When you come from a non-FP world, something slightly surprising when you start working with fs2 is the fact everything is a Stream. By everything I mean everything, even your Queue:

val queue: Stream[F, Queue[F, String]] = Stream.eval(async.circularBuffer[F, String](5))

The snippet above is the official example on how to create a Queue. Granted, we can do the following:

val queue: F[Queue[F, String]] = async.circularBuffer[F, String](5)

but given that working with Stream is easier than working with F[_], we probably should stick to the first example.

The fact that a Queue is a stream means the interaction with the Queue itself happens inside a flatMap call, as in this example:

import cats.effect.{ Effect, IO }
import fs2._
import fs2.async.mutable.Queue
import scala.concurrent.ExecutionContext.Implicits.global
import scala.concurrent.duration._

object SampleCode extends App {
  val queue: Stream[IO, Queue[IO, String]] = Stream.eval(async.circularBuffer[IO, String](5))

  val element: Stream[IO, String] = 
     for {
        q <- queue
        data <- q.dequeue
     } yield data
}     

In the snippet above we use flatMap (as a for-comprehension) to obtain the elements stored in the queue. Get comfortable with flatMap, as with fs2 we will be using it a lot.

Beware infinite streams

Streams are useful for many reasons, but one of the common examples is processing an infinite stream: we don’t have enough memory to store infinite data in a List but with a Stream we can process an infinite stream correctly. For example:

import cats.effect._
import fs2._

object SampleCode extends App {

  val infiniteStream = Stream.emit(1).repeat.covary[IO].map(_ + 3)

  val output = infiniteStream.compile.toVector.unsafeRunSync()
  println(s"Result >> $output") // prints Result >> Vector(4, 4, 4, 4, ... )

}

The snippet above creates an infinite stream of data, emitting the value 1. Every value we emit is then mapped to convert it to 4. The result is a Vector full of 4. Except I lied and the result of the code above is a non-terminating program.

The reason this happens is the way streams, as a functional programming structure, behave. Each operation in the stream happens sequentially, and previous steps must be completed before the next ones are run. For example if you look at the implementation of toVector, it uses a fold behind the scenes. But a fold of an infinite stream will never complete, as we will always have more data to append.

A way to solve this issue is to limit the data we emit, like:

import cats.effect._
import fs2._

object SampleCode extends App {

  val infiniteStream = Stream.emit(1).repeat.covary[IO].map(_ + 3).take(4)

  val output = infiniteStream.compile.toVector.unsafeRunSync()
  println(s"Result >> $output") // prints Result >> Vector(4, 4, 4, 4)

}

This program terminates, and emits exactly 4 values.

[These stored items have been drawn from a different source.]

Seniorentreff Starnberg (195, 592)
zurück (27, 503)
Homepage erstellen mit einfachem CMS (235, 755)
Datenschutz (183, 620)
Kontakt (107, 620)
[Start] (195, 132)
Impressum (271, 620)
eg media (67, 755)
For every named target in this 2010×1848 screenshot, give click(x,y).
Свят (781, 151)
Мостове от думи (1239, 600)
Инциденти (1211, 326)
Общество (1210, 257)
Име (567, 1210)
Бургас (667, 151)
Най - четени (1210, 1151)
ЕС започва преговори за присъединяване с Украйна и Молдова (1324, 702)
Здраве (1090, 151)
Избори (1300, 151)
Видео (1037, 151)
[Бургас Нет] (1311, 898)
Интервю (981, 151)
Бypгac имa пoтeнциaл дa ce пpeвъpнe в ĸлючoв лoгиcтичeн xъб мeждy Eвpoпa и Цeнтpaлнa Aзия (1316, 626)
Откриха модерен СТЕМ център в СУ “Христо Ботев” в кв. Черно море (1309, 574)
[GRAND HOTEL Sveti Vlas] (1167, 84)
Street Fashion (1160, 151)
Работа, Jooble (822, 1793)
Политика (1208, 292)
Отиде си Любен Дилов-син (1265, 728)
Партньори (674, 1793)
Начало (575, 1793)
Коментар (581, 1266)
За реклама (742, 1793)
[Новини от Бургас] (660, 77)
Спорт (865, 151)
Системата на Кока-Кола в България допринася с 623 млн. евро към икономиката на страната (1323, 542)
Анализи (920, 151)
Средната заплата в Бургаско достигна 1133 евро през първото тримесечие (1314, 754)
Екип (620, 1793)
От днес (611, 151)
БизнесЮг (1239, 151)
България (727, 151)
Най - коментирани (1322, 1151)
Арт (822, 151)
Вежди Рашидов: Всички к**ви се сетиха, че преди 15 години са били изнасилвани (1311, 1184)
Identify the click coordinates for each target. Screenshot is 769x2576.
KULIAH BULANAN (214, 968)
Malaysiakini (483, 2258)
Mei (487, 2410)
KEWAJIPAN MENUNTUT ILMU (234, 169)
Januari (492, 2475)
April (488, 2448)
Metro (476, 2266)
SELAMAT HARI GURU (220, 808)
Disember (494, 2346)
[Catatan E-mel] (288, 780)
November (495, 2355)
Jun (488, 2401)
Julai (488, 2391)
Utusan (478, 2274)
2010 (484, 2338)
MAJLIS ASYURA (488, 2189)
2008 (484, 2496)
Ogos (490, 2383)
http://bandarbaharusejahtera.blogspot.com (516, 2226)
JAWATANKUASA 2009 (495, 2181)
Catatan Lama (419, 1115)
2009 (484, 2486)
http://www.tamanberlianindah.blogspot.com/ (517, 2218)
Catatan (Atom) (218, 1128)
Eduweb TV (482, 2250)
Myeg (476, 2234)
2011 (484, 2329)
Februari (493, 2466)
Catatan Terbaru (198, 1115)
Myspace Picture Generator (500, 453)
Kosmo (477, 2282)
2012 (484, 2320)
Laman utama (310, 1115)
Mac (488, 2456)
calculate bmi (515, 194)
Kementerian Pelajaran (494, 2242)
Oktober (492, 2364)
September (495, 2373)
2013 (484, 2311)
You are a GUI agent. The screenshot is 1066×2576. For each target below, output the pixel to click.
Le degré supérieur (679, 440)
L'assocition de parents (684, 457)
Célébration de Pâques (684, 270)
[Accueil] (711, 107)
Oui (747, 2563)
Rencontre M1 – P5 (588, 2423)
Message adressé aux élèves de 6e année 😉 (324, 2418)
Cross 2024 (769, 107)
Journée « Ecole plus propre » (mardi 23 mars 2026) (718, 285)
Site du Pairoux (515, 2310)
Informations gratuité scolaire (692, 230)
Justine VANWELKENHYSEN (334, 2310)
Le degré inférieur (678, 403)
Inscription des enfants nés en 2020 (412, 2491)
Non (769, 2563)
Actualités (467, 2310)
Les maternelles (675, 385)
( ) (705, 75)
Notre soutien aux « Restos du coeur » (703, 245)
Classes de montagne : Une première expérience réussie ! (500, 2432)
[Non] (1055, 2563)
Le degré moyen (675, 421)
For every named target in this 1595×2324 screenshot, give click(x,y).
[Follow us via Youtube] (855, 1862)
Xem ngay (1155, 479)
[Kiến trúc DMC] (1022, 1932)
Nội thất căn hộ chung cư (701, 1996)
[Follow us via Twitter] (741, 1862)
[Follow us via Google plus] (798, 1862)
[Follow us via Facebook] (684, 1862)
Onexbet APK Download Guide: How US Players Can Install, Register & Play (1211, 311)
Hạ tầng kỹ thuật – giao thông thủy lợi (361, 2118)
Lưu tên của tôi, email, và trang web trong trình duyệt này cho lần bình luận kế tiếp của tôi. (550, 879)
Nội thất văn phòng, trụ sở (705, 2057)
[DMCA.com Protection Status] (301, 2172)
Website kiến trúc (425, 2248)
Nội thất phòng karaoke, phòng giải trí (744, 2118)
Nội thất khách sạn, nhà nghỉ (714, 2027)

This may not always be an issue, depending on how we interact with our streams. For example, an Http4s WebSocket will be consuming all the data and sending it to the client, as long as the connection is alive. But there’s the chance we must run an infinite stream, in which case we must consider how to manage it.

Flatmap all the things… except some Streams

Use of queues is one of the recommended ways to integrate data from the external data sources onto your streams. In particular the documentation example shows the following:

import fs2._
import fs2.async
import scala.concurrent.ExecutionContext
import cats.effect.{ Effect, IO }

type Row = List[String]

trait CSVHandle {
  def withRows(cb: Either[Throwable,Row] => Unit): Unit
}

def rows[F[_]](h: CSVHandle)(implicit F: Effect[F], ec: ExecutionContext): Stream[F,Row] =
  for {
    q <- Stream.eval(async.unboundedQueue[F,Either[Throwable,Row]])
    _ <-  Stream.eval { F.delay(h.withRows(e => async.unsafeRunAsync(q.enqueue1(e))(_ => IO.unit))) }
    row <- q.dequeue.rethrow
  } yield row

where we do a callback to withRows to enqueue data, and we receive a stream from dequeuing this data. In our codebase we probably want to split the rows function into several smaller functions, as we may want to process the data in the queue before dequeuing. Let’s do this code split as an exercise.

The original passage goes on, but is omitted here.